— Start of Records for processing —

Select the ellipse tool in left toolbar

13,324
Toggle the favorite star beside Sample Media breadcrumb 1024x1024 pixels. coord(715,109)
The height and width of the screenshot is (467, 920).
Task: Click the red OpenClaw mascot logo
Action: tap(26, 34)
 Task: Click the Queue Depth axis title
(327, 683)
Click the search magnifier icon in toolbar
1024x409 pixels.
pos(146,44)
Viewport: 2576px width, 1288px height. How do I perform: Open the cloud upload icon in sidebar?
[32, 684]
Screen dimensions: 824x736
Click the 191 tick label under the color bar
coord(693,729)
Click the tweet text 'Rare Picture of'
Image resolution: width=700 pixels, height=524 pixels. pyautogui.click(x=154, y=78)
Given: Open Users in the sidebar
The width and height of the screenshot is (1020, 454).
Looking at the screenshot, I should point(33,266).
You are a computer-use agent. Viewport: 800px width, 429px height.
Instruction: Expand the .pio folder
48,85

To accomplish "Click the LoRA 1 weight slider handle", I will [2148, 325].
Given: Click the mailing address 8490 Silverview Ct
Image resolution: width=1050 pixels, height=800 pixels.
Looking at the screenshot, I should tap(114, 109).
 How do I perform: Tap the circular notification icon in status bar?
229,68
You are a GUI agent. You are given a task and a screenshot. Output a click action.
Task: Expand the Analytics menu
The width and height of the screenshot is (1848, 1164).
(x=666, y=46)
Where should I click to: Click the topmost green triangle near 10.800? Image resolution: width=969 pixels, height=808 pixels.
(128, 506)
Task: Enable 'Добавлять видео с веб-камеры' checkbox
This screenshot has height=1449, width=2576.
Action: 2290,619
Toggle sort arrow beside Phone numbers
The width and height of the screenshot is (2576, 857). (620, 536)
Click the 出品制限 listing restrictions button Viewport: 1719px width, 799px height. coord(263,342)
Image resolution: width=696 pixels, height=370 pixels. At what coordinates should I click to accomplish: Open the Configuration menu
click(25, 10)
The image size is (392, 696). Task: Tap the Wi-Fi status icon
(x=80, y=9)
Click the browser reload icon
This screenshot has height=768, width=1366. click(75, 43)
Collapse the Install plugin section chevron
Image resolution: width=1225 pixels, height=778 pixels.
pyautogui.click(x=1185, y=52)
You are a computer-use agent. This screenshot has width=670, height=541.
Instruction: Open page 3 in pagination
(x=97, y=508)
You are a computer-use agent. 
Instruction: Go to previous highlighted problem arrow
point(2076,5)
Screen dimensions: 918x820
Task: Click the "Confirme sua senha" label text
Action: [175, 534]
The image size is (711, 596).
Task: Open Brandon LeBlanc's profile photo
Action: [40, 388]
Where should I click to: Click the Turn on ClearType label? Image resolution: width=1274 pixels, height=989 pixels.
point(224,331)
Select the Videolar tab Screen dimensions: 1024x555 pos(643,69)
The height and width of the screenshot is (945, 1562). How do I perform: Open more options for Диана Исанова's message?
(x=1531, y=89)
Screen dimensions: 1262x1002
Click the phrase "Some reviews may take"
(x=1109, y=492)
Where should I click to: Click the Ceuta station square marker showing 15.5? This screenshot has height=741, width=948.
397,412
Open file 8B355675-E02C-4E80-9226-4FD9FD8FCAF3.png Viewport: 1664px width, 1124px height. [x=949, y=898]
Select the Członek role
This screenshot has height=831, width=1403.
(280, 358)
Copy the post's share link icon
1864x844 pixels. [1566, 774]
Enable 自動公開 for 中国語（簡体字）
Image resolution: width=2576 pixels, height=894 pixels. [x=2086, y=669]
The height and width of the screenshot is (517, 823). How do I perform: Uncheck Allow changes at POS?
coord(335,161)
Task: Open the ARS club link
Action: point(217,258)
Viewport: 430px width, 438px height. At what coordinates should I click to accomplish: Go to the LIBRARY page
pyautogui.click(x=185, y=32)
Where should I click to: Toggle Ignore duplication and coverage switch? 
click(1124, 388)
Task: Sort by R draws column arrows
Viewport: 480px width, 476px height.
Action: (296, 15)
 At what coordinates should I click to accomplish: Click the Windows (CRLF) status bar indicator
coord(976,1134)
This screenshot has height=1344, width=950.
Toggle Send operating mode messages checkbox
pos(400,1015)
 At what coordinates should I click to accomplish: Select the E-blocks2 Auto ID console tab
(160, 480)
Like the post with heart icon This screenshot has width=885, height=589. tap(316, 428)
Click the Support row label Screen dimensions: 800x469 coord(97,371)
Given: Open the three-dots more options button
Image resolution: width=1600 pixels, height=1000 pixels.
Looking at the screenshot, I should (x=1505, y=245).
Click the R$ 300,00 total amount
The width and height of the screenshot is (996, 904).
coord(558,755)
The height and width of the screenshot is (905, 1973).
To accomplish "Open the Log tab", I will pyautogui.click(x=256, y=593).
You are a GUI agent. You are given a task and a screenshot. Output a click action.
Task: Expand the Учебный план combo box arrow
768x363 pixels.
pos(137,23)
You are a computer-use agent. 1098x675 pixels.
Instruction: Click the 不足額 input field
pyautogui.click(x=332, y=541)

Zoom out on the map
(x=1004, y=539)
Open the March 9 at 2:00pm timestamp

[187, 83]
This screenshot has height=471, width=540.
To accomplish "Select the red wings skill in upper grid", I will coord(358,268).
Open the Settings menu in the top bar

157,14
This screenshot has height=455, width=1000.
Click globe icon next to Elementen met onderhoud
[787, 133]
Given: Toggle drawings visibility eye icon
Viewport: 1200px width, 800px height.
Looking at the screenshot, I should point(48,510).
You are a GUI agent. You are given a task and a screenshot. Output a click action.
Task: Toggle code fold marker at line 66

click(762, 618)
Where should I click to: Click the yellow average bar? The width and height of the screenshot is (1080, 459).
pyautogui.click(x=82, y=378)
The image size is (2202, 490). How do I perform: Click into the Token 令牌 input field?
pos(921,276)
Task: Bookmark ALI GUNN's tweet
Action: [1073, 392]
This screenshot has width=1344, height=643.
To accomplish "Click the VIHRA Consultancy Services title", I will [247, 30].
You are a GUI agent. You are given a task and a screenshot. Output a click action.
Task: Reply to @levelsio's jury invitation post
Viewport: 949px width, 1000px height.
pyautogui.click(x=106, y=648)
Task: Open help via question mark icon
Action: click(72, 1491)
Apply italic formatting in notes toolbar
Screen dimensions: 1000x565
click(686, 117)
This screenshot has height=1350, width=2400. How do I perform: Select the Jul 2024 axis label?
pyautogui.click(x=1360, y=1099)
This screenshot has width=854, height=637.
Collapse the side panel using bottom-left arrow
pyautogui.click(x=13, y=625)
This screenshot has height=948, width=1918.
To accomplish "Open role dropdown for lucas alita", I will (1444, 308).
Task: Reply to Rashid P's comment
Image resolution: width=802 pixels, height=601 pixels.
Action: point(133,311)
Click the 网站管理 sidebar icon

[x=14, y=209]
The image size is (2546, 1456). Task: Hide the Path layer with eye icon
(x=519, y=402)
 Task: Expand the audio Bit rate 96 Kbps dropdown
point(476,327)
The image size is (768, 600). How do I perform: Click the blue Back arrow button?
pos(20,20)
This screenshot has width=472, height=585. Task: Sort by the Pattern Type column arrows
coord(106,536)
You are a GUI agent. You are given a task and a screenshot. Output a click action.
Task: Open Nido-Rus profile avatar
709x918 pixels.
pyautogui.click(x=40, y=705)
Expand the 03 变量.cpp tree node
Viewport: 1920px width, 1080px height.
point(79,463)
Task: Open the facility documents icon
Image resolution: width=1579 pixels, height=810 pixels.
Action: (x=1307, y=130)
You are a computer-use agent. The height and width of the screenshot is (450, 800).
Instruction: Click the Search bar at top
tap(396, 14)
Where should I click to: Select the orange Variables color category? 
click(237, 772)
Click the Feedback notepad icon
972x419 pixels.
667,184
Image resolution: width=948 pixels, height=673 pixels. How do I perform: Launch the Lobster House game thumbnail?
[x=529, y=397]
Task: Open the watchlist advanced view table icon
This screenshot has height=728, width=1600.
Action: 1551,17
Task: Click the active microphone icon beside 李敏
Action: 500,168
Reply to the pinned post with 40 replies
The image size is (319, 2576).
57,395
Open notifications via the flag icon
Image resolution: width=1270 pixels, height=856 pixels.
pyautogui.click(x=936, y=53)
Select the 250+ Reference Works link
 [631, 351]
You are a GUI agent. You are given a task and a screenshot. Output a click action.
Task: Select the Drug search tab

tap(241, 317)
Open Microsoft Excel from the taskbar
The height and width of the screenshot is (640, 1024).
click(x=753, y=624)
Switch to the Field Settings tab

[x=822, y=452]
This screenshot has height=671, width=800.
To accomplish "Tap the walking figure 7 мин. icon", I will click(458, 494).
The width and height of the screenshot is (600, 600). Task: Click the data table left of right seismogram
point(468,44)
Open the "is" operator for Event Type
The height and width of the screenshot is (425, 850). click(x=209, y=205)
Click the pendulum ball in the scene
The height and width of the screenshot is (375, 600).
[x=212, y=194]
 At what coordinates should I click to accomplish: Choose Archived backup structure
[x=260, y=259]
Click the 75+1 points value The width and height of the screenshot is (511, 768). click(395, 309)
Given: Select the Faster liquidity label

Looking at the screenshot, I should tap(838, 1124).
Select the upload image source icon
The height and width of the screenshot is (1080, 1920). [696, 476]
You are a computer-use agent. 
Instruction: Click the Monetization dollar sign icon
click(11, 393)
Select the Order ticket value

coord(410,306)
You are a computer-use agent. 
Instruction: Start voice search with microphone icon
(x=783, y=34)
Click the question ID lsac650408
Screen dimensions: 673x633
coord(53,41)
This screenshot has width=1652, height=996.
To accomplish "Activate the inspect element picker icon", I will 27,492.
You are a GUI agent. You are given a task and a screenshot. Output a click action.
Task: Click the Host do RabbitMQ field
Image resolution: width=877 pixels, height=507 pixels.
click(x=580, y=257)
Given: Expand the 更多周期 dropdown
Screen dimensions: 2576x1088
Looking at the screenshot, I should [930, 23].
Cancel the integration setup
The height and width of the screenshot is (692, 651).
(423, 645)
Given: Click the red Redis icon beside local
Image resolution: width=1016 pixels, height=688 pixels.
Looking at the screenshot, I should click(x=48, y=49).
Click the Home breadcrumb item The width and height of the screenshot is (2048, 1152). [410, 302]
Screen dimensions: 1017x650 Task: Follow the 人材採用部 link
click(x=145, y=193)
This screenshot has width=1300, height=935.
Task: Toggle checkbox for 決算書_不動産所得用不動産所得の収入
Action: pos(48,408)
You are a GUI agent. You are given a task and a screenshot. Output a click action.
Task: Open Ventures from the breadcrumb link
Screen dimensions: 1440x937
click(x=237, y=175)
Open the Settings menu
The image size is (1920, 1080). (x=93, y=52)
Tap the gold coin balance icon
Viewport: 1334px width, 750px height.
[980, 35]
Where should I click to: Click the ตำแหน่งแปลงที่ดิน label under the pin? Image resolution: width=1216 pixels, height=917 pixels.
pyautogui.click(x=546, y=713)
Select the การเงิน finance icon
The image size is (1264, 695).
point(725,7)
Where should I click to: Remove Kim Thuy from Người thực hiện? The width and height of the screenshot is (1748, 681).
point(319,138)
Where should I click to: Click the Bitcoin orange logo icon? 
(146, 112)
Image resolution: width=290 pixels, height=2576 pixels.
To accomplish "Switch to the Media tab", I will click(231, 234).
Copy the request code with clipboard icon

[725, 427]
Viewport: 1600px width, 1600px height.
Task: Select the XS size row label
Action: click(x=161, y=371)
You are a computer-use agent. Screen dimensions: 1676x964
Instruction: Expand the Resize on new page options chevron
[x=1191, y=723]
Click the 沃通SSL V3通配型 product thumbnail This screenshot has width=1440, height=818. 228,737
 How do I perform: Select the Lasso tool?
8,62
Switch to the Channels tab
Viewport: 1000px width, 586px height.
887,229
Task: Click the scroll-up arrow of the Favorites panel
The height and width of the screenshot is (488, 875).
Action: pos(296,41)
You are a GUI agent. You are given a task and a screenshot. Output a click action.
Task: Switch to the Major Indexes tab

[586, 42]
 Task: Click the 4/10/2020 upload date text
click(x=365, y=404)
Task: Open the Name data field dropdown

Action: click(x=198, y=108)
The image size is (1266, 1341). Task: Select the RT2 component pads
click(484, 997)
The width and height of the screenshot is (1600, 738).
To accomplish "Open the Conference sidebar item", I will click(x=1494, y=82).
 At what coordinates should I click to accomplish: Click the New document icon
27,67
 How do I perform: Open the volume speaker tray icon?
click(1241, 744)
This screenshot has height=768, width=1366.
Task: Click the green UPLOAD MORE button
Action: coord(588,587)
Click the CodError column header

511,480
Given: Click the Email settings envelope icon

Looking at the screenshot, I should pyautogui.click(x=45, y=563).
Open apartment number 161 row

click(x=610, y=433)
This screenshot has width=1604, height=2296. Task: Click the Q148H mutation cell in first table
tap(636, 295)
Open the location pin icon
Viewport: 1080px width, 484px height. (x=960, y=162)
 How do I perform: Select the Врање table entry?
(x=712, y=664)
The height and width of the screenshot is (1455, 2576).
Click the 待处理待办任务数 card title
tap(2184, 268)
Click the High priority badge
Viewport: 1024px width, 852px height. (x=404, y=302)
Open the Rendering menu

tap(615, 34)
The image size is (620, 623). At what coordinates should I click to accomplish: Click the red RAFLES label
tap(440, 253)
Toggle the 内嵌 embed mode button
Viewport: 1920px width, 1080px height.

— End of Records for processing —

● **Exercise directions**
Copy the entries starting at the line that contains "You are a computer-use agent. The" and ending at the line that contains "tap(396, 14)", and add 96 to each coordinate in the answers.

● **Complete response**
You are a computer-use agent. The height and width of the screenshot is (450, 800).
Instruction: Click the Search bar at top
tap(492, 110)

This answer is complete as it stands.